Task item
Output the lines of the records from the one containing "This screenshot has width=952, height=1232." through the last, both ends included. Leave pictures out.

[Start of section]

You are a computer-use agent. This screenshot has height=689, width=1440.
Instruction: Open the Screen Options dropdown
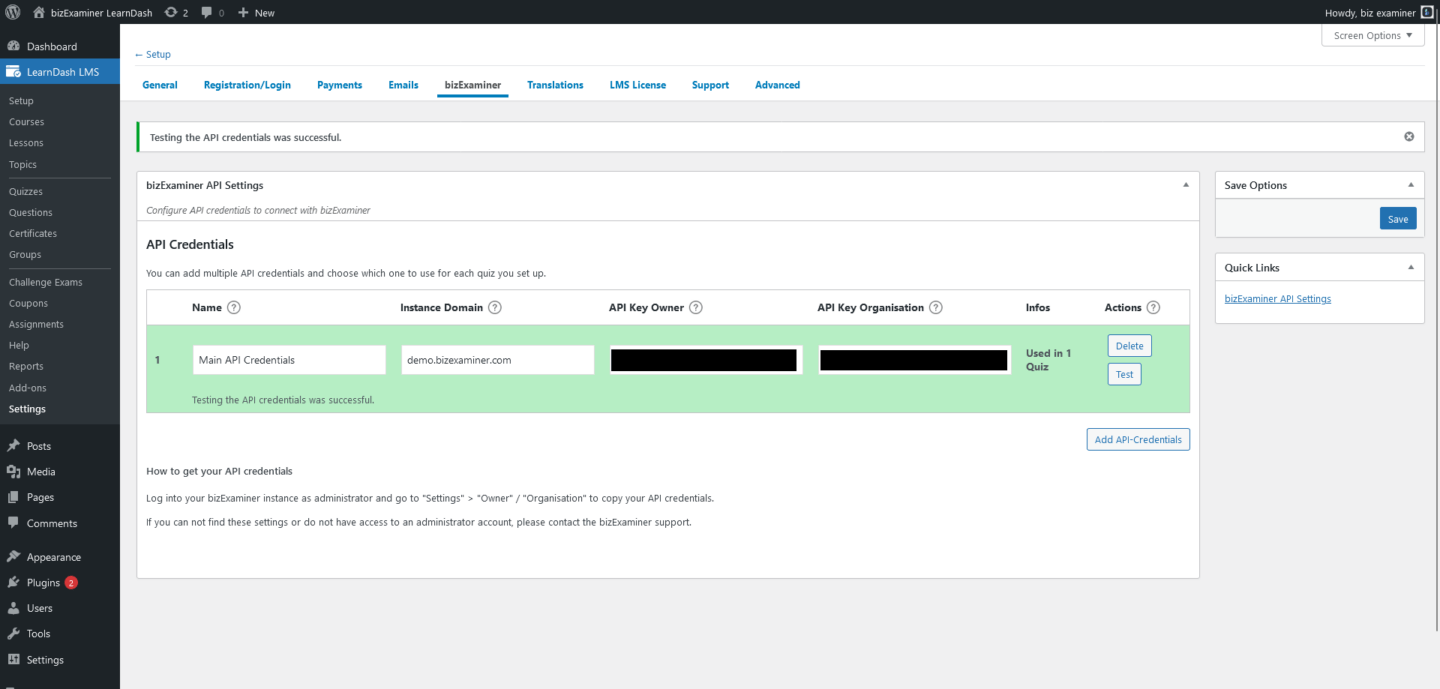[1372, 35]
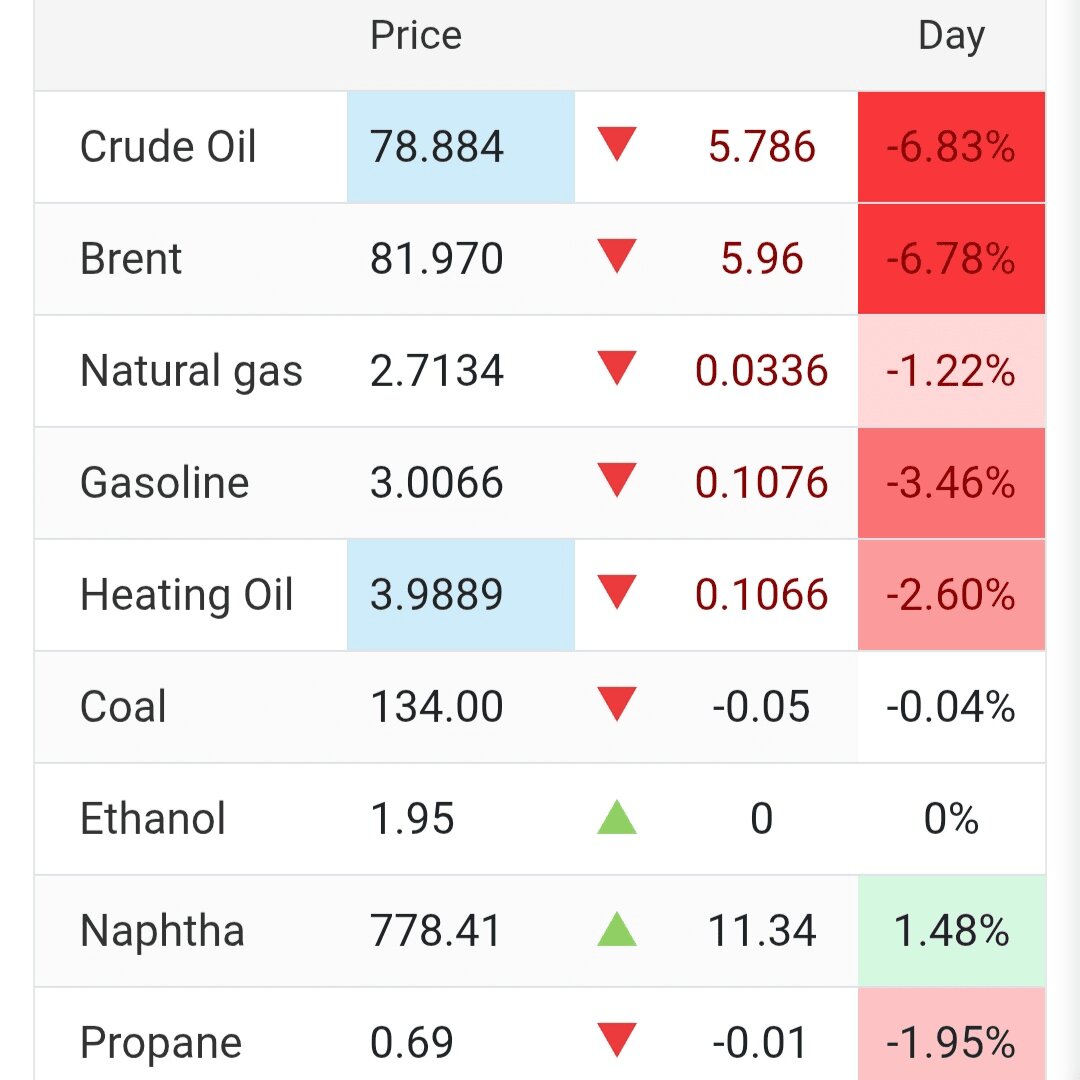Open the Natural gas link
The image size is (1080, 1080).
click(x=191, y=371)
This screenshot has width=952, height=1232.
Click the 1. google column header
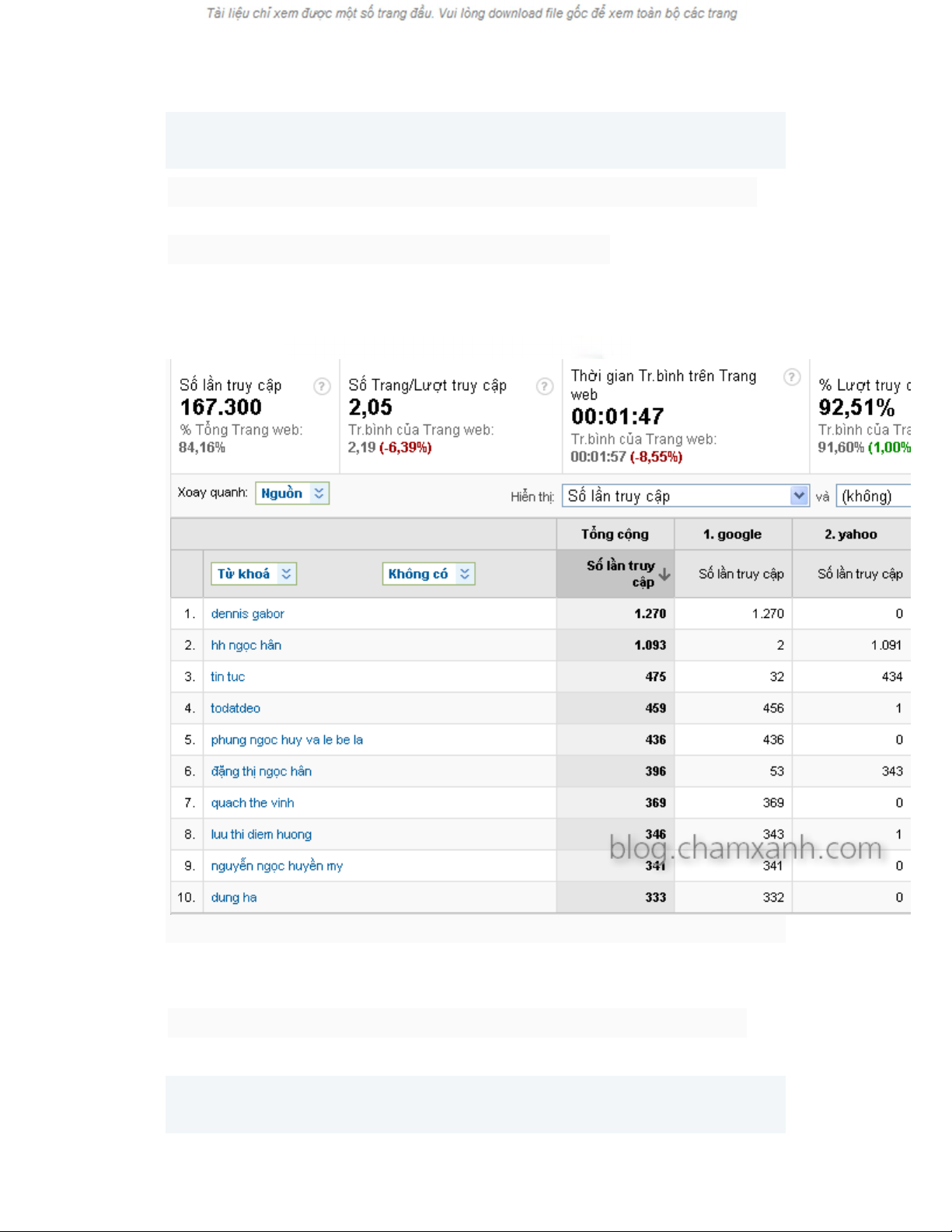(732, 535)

[End of section]

Output for this exercise
This screenshot has width=952, height=1232.
Click the 1. google column header
(732, 535)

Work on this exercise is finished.